I’m at the point in my relationship with Chipotle where I am starting to get comfortable. Too comfortable. Here’s an example: On Sunday night, I expected Chipotle to have a packed lunch all ready for me to go on Monday morning, but I guess I must’ve done something wrong cause I woke up to an empty apartment and not a burrito in sight. Needless to say, I spent the day enraged and couldn’t wait to get home to give Chipotle a piece of my mind. Now having never been in love, but having read a myriad stories about it (watched a lot of tv about it) I was anticipating a lot of guilt tripping and head games from Chipotle. But being me, and knowing that my intellect is far more advanced than that of a fast food chain restaurant, I was up for the challenge. The following is a brief dialogue of what went down:
Chipotle: (doesn’t say anything cause she can’t speak)
Mal: The silent treatment, hmm?
Chipotle: (continues not to say anything)
Mal: No, that’s cool, that’s cool. Real mature.
Mal: Hahahaha, you’re really starting to piss me off.
Mal: You know what, fuck it.
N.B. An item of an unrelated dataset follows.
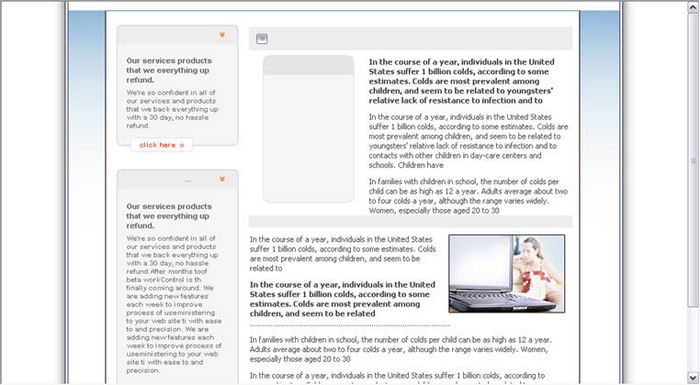Click the header bar of the empty placeholder box
Viewport: 700px width, 385px height.
pos(308,65)
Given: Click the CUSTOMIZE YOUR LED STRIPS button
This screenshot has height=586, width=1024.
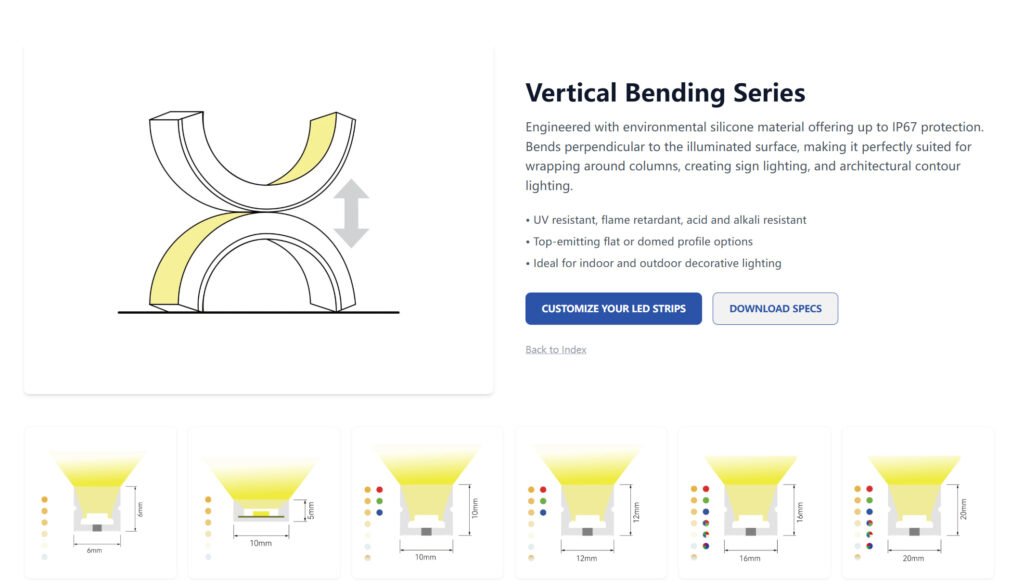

I’ve been starving all day because of your selfishness and I don’t even think I did anything wrong, and we haven’t, ya know, done it… in… like, forever, how long can a salsa period even last? Is that even real? I just feel like I’m going crazy and I don’t know why and you’re fucking with me and I don’t know what’s real anymore but I think we should maybe end this here.
Mal: Who am I kidding, I can’t stay mad at you. I love you.
… Well that was pretty weird, and I’ll be the first person to admit it. But that’s what happens when you fall in love (aka when you decide that you’re going to only eat one food for 30 straight days for no reason whatsoever), you start acting like a complete maniac.